# How to complete this task
Below is a listing. Set down exactly the lines from the one containing "The height and width of the screenshot is (761, 650)." through the one containing "Given: Click the Lugo relegation arrow icon", both ends included, and leave out the rest.
########
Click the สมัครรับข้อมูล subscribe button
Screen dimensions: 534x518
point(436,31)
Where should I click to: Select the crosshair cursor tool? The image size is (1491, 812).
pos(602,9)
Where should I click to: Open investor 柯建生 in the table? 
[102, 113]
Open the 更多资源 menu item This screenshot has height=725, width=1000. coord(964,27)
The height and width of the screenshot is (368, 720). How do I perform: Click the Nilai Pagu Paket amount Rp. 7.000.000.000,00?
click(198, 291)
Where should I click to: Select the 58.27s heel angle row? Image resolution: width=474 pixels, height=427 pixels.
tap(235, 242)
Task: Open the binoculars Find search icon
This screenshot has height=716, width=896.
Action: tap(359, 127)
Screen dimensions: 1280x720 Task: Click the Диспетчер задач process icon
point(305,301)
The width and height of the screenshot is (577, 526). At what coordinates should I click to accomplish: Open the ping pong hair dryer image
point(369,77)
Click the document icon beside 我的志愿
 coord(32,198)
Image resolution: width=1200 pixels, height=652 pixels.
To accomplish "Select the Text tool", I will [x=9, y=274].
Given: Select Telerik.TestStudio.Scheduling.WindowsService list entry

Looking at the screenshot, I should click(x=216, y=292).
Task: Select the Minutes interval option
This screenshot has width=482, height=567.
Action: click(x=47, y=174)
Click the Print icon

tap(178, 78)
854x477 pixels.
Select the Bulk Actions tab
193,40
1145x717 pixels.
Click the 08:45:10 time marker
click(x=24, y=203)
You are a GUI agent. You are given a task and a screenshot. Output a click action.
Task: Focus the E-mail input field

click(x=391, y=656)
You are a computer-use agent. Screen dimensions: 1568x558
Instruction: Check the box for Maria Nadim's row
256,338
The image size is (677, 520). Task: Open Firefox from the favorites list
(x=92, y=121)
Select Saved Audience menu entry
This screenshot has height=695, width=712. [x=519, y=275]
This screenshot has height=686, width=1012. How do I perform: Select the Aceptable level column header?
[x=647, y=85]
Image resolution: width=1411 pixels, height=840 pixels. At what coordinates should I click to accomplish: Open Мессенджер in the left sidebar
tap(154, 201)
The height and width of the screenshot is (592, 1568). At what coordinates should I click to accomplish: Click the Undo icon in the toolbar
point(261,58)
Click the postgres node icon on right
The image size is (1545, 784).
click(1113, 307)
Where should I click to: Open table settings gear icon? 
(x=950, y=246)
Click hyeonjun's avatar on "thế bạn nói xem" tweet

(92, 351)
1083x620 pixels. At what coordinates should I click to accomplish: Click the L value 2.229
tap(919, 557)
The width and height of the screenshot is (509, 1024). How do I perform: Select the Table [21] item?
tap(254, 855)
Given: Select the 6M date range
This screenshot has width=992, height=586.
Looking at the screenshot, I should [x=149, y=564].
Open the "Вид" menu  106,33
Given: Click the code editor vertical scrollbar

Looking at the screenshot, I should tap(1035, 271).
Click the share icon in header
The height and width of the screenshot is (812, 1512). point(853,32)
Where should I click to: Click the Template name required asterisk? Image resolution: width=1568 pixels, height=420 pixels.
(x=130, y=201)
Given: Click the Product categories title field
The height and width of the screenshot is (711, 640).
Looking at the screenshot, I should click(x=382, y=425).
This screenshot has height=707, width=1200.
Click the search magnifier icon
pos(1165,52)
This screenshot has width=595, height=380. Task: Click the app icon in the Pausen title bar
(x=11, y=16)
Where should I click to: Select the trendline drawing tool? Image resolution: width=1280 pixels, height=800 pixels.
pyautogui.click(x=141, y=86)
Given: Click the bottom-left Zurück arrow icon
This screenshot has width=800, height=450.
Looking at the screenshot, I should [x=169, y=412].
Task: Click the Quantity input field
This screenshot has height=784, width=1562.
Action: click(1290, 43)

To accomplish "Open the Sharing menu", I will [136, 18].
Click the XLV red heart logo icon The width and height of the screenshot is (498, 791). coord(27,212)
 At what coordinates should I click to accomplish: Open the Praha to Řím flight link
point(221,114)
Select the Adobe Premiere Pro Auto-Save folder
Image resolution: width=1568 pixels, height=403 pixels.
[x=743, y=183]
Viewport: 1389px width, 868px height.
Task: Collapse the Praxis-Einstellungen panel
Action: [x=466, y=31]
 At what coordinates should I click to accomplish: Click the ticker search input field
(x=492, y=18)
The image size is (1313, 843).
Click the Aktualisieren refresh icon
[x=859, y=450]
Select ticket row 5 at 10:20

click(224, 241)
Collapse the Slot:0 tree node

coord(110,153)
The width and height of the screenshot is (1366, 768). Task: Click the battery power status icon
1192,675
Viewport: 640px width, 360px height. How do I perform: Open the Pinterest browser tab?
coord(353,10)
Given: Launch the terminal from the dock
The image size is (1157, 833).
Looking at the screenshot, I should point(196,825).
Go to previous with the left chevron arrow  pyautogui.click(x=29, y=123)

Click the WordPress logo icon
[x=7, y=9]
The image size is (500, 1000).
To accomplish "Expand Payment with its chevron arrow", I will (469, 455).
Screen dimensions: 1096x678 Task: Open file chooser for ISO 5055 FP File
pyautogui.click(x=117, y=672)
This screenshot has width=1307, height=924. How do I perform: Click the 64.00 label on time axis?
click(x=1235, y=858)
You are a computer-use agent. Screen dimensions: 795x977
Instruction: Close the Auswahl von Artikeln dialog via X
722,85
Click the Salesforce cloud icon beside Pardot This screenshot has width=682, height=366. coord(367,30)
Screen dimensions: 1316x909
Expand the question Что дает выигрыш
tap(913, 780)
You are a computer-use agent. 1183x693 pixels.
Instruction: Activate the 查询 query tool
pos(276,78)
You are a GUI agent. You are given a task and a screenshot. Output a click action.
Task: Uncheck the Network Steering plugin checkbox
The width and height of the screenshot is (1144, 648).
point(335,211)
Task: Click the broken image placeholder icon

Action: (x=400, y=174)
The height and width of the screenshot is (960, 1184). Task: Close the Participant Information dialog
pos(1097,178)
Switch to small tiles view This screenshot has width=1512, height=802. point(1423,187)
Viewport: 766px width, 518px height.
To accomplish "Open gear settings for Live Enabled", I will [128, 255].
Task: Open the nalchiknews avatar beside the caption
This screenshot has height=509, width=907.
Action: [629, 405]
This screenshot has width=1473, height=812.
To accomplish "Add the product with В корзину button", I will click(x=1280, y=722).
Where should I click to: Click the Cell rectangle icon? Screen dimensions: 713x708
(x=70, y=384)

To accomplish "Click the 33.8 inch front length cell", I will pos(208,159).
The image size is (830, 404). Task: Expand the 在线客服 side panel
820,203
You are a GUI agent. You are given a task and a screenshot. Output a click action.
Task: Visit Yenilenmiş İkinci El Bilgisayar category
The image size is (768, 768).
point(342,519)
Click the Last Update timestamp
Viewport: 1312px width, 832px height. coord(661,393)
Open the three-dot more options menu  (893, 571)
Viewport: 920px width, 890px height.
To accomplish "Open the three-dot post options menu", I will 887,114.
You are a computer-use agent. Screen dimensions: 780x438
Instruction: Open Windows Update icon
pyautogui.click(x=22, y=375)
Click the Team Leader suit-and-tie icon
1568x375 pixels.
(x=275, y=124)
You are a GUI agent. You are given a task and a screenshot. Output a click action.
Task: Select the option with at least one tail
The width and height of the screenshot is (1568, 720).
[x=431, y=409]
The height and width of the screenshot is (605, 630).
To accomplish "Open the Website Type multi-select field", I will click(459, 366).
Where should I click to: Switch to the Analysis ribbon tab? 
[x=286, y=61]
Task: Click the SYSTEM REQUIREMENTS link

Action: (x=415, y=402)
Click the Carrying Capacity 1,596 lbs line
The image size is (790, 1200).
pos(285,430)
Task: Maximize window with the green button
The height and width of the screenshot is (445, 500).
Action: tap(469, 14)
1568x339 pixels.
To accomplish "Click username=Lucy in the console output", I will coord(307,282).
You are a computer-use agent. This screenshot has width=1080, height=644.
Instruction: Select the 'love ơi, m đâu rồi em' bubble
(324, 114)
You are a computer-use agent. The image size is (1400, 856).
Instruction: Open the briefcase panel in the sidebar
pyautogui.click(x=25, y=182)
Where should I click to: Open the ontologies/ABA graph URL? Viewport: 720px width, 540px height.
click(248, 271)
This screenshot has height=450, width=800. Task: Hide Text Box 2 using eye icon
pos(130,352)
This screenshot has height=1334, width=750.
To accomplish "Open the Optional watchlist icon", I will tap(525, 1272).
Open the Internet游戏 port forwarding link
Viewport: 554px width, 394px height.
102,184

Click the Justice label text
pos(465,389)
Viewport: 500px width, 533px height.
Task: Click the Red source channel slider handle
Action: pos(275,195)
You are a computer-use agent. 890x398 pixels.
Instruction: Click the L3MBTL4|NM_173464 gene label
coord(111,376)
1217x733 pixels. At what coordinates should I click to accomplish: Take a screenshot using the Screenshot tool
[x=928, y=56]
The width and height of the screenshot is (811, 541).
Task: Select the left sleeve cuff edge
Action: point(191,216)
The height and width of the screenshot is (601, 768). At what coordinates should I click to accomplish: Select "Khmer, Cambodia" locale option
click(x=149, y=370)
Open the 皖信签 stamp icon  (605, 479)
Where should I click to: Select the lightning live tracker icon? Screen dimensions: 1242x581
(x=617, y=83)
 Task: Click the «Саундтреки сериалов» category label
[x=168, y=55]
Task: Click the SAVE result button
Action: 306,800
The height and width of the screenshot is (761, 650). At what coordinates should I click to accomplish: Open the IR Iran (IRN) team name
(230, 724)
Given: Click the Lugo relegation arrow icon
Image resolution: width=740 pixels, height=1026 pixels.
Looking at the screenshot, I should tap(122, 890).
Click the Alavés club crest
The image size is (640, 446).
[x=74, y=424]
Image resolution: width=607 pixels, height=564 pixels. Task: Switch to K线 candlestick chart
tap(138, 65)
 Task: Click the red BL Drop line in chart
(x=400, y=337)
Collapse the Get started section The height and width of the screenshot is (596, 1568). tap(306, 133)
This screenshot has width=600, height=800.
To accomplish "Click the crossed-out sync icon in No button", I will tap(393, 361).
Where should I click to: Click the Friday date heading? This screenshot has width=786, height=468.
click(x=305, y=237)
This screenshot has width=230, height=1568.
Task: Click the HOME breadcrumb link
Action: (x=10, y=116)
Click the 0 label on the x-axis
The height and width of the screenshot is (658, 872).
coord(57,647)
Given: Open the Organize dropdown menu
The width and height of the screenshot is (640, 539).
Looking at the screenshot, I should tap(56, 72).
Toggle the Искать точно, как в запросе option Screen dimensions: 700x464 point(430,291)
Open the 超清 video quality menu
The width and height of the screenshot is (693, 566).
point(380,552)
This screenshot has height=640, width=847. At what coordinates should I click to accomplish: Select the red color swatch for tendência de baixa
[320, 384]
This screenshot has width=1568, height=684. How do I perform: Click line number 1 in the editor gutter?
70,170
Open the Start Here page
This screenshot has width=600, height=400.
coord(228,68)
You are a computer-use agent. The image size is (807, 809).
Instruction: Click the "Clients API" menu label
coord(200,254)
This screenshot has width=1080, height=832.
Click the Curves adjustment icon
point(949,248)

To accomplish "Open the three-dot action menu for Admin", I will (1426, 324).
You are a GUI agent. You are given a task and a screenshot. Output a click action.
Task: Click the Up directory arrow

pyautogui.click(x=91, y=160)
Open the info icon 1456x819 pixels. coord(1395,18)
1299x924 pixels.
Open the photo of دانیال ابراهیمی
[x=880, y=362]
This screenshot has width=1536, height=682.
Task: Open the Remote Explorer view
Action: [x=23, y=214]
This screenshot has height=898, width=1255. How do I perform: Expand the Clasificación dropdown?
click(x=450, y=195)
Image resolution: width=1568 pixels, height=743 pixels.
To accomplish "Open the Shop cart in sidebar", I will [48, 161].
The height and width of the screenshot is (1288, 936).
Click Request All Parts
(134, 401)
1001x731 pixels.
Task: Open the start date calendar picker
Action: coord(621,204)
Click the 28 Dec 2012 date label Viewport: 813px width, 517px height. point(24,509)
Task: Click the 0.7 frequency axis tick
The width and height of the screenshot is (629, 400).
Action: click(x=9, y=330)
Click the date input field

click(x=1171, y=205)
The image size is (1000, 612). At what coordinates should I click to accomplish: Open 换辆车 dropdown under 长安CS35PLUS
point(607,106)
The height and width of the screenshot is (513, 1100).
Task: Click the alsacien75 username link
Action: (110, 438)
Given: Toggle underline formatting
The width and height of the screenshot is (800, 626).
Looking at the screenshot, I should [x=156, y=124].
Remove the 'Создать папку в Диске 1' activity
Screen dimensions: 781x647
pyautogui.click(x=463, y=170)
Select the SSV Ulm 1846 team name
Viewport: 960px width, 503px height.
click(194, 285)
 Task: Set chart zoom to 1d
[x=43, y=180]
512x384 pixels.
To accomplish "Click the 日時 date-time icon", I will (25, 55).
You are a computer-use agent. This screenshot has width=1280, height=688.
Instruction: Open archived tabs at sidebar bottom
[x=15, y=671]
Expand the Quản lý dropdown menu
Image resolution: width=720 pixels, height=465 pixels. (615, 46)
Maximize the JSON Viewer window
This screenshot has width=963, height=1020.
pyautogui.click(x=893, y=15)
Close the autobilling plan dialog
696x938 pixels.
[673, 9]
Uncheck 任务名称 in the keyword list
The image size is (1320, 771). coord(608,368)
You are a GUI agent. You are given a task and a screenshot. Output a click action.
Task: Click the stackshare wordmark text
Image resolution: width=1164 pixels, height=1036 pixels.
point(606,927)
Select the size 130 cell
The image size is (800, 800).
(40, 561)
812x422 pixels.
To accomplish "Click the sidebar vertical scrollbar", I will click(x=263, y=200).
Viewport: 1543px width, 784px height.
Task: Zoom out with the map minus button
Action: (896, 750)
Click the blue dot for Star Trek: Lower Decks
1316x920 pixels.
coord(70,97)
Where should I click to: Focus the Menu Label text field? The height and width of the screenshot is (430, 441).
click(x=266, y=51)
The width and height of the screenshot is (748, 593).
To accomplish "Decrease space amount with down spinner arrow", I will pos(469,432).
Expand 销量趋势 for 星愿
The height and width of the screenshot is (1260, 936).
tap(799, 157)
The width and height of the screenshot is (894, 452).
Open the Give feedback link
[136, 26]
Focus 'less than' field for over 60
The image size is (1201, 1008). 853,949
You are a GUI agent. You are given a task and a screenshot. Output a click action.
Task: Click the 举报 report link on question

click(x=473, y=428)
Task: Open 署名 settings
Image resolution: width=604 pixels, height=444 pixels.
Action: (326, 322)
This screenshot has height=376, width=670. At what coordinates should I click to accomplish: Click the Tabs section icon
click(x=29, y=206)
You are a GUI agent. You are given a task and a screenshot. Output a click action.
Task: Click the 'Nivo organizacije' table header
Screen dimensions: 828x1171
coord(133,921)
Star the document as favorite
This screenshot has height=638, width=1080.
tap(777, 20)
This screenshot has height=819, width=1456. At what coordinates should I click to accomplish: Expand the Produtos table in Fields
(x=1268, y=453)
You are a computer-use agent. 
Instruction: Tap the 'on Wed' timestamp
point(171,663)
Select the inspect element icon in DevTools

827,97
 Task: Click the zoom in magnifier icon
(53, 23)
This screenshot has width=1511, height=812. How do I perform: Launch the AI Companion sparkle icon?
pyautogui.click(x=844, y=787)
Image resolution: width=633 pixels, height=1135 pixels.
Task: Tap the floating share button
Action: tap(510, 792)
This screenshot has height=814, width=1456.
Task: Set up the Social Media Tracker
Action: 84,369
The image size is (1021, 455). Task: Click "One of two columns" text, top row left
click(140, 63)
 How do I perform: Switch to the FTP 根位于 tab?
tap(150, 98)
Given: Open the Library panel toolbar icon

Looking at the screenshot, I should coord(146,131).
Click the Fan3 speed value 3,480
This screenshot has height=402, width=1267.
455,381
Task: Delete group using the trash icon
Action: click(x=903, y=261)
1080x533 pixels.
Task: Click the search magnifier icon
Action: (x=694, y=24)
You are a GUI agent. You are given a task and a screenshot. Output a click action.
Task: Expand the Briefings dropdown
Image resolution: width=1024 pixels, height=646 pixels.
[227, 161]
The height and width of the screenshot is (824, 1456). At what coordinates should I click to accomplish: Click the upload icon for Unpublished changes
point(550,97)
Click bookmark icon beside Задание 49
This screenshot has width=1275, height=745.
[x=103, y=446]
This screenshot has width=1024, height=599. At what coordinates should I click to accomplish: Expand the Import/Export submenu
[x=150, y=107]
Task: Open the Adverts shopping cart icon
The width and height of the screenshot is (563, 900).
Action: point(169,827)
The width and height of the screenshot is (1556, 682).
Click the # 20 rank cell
########
# Problem solution
The height and width of the screenshot is (761, 650). At what coordinates should I click to accomplish: Open the IR Iran (IRN) team name
(230, 724)
Given: Click the Lugo relegation arrow icon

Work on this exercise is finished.